Below are some entries. Work out how many of their lines hold the word "agent", and write that number alone.

The input:
┌────────

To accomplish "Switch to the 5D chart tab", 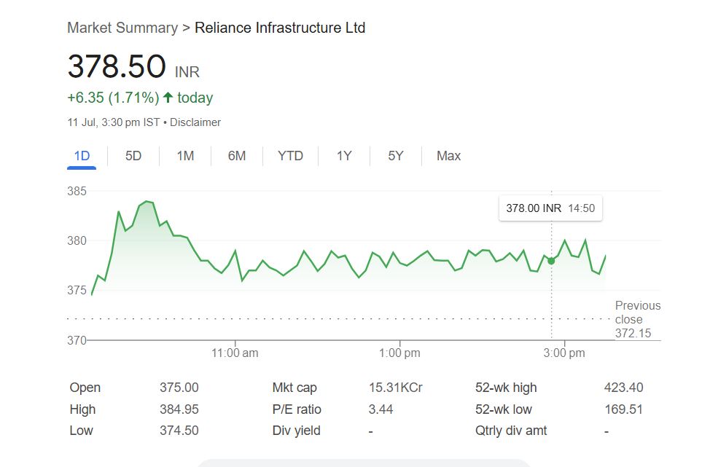I will click(133, 156).
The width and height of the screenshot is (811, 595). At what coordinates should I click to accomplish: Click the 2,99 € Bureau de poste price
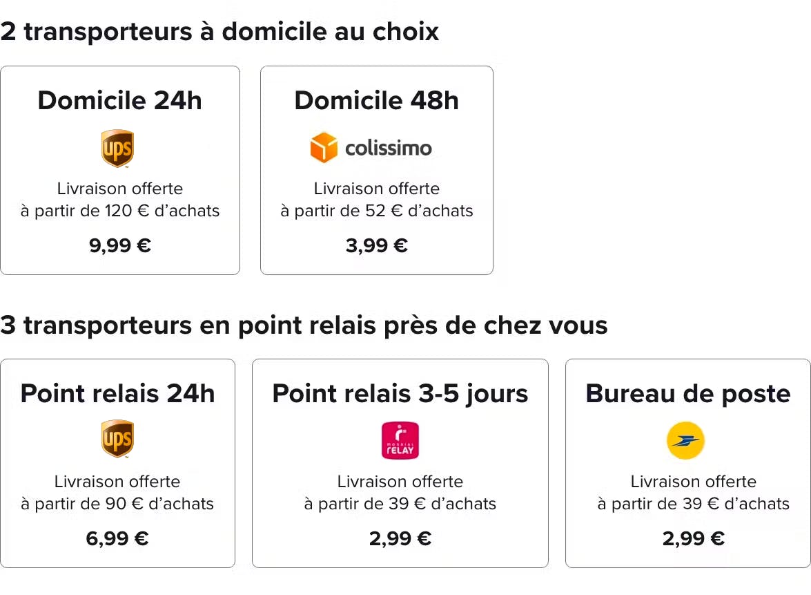(x=693, y=538)
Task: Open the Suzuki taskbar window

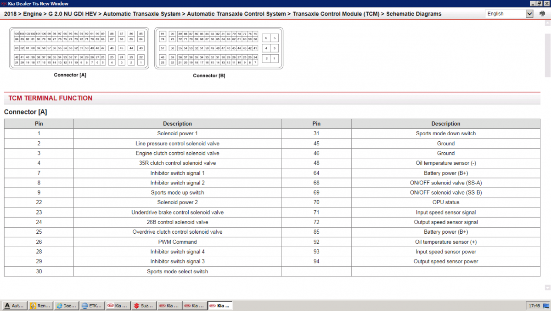Action: [143, 305]
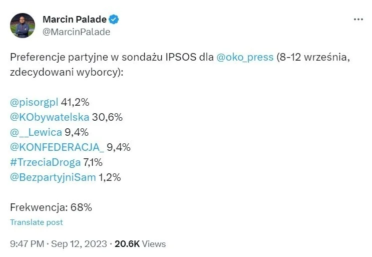Select the #TrzeciaDroga hashtag
372x257 pixels.
point(46,162)
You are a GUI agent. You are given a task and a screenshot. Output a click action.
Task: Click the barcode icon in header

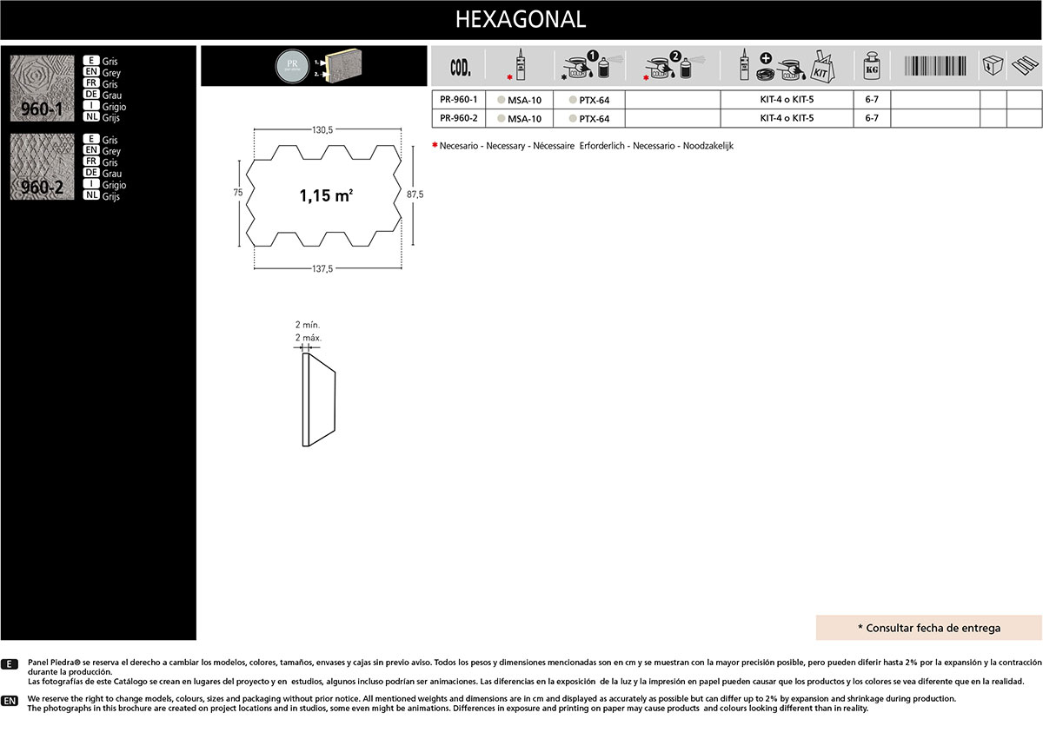pos(935,66)
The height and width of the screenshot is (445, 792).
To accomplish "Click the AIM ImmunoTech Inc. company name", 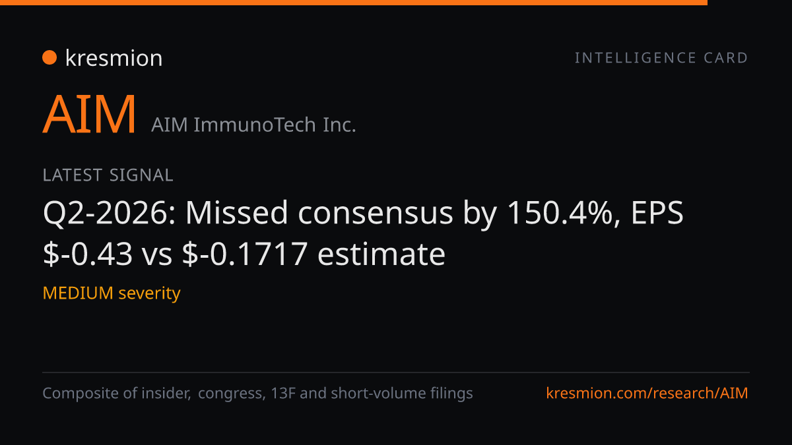I will [253, 124].
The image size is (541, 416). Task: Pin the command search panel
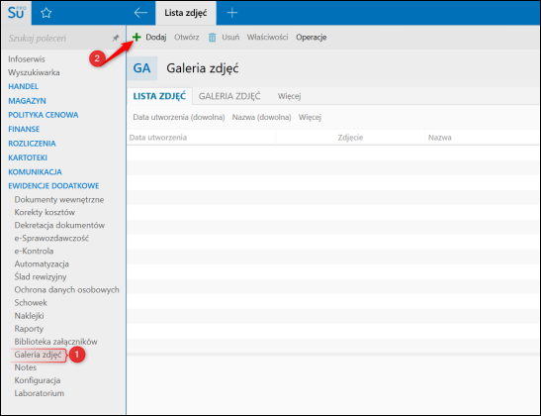click(116, 38)
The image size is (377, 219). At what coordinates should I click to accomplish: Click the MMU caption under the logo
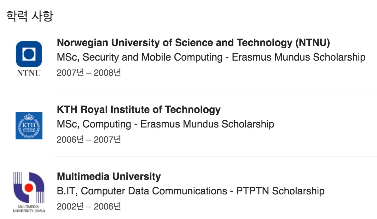(x=29, y=209)
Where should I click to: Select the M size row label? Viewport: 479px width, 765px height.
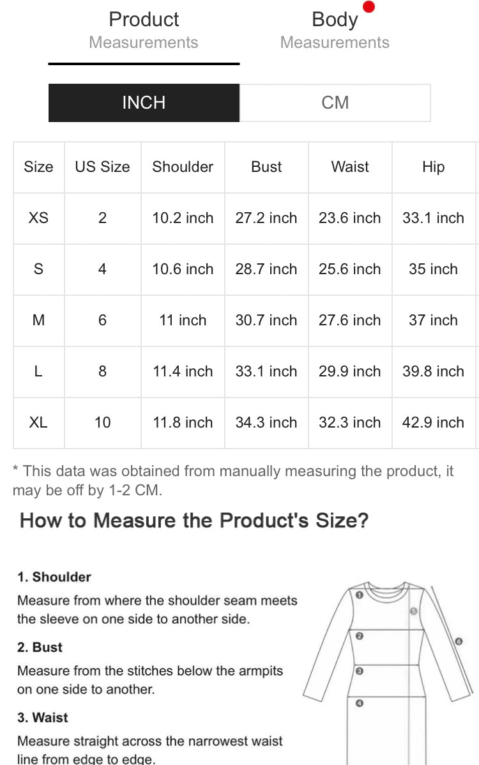pos(38,320)
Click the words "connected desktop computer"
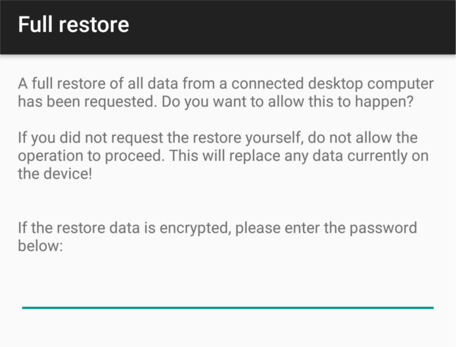The width and height of the screenshot is (456, 347). pyautogui.click(x=338, y=84)
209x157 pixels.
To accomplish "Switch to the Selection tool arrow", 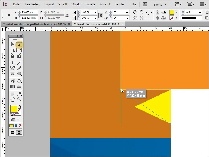I will point(12,44).
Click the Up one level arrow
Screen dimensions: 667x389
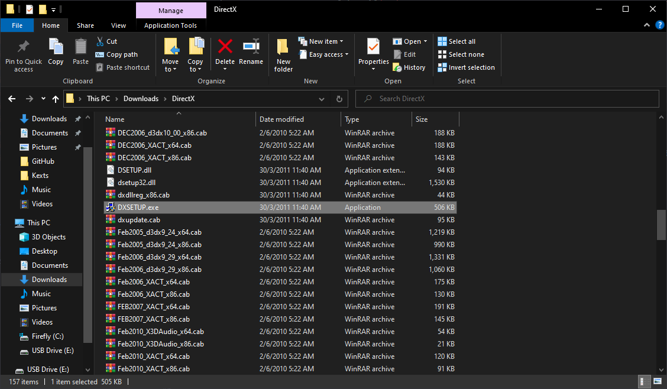56,99
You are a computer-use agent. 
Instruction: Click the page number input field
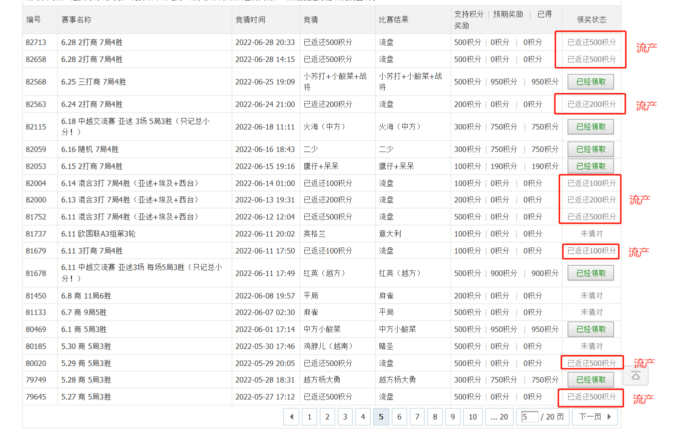529,417
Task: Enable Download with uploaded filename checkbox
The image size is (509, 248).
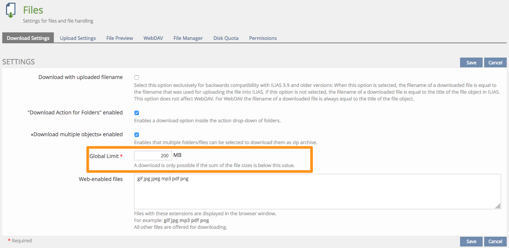Action: pyautogui.click(x=137, y=78)
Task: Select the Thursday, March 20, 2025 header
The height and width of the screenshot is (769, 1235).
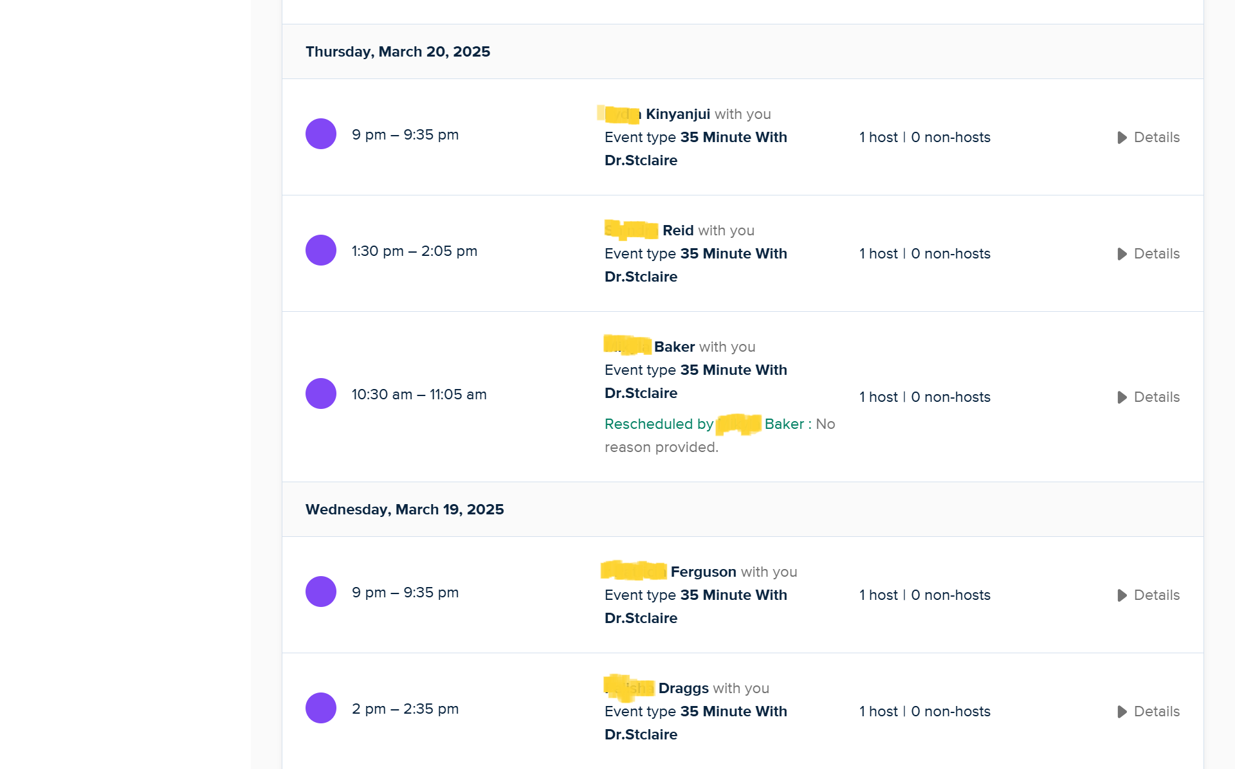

└────────

Solution for this task: 2